**EXERCISE AIM**. Every line from the top of the records through the one bearing "PenguinRandomHouse.biz (151, 1669)" is to be reproduced exactly, and pictures are to be left out.

**RECORDED DATA**.
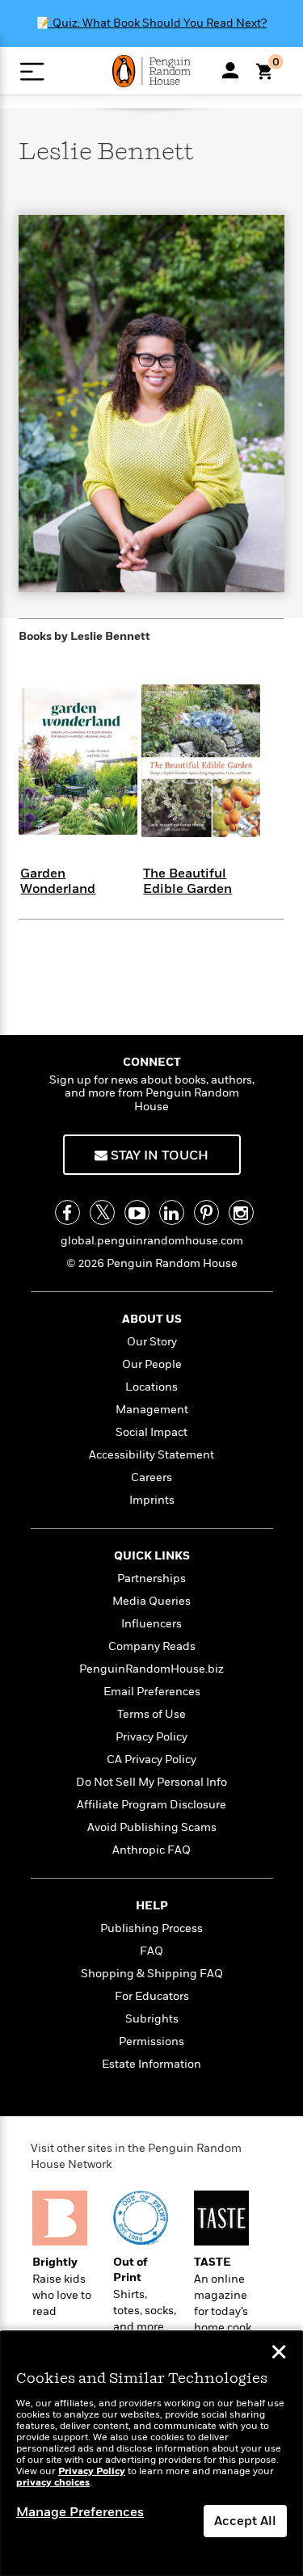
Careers (151, 1477)
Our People (152, 1364)
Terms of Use (151, 1714)
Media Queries (151, 1601)
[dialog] (151, 2453)
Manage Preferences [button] (80, 2512)
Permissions (151, 2041)
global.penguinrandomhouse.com (152, 1240)
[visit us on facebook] (67, 1212)
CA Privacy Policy (151, 1759)
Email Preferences (151, 1691)
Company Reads (152, 1646)
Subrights (152, 2019)
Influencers (151, 1623)
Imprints (152, 1500)
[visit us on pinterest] (206, 1212)
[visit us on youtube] (136, 1212)
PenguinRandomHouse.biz (151, 1669)
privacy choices (53, 2483)
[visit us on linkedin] (171, 1212)
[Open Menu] (31, 71)
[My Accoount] (230, 70)
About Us (152, 1319)
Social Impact (151, 1432)
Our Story (152, 1341)
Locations (151, 1387)
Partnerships (151, 1578)
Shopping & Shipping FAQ (152, 1973)
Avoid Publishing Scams (152, 1827)
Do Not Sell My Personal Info (151, 1782)
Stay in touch (157, 1155)
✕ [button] (278, 2354)
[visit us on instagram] (241, 1212)
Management (152, 1409)
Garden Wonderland (57, 881)
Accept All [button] (245, 2521)
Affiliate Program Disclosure (151, 1804)
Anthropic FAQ (151, 1850)
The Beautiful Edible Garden (187, 881)
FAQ (151, 1951)
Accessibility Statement (151, 1455)
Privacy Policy (151, 1737)
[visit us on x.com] (102, 1212)
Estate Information (151, 2064)
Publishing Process (151, 1928)
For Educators (152, 1996)
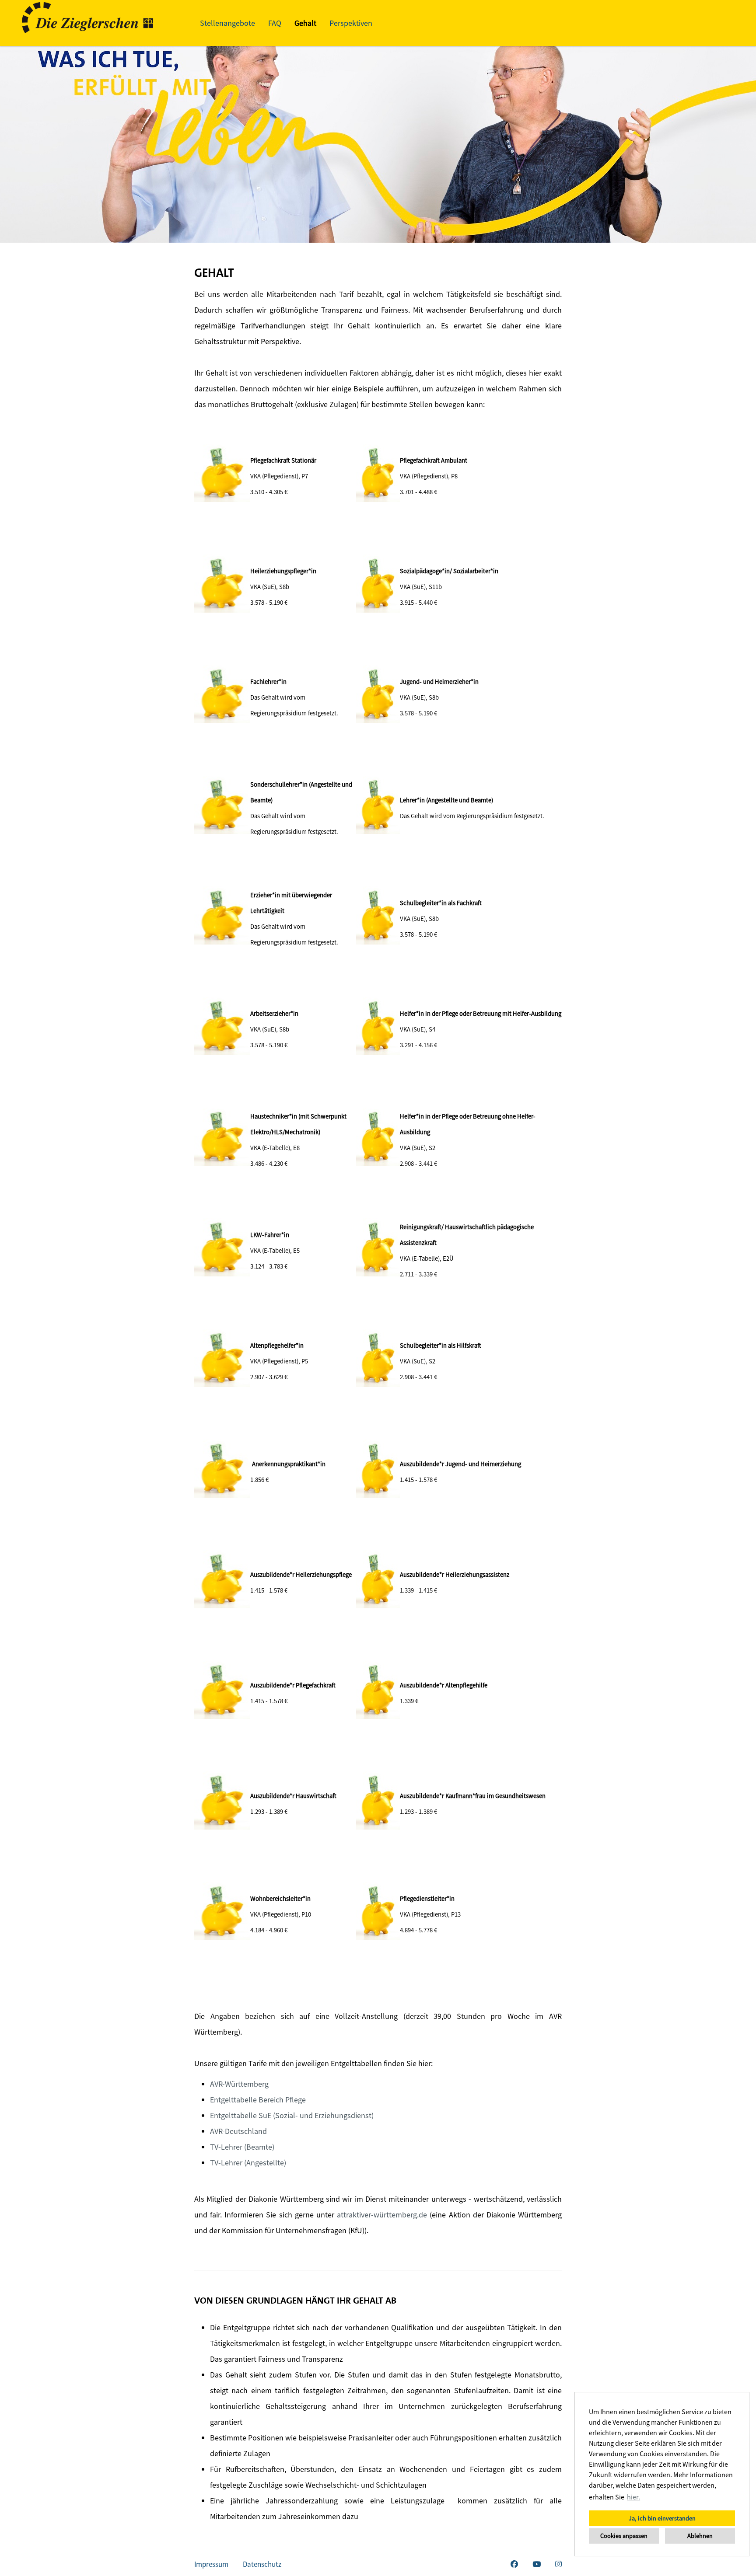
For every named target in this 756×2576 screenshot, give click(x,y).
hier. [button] (633, 2496)
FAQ (274, 23)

**SOLUTION**.
Careers (151, 1477)
Our People (152, 1364)
Terms of Use (151, 1714)
Media Queries (151, 1601)
[dialog] (151, 2453)
Manage Preferences [button] (80, 2512)
Permissions (151, 2041)
global.penguinrandomhouse.com (152, 1240)
[visit us on facebook] (67, 1212)
CA Privacy Policy (151, 1759)
Email Preferences (151, 1691)
Company Reads (152, 1646)
Subrights (152, 2019)
Influencers (151, 1623)
Imprints (152, 1500)
[visit us on pinterest] (206, 1212)
[visit us on youtube] (136, 1212)
PenguinRandomHouse.biz (151, 1669)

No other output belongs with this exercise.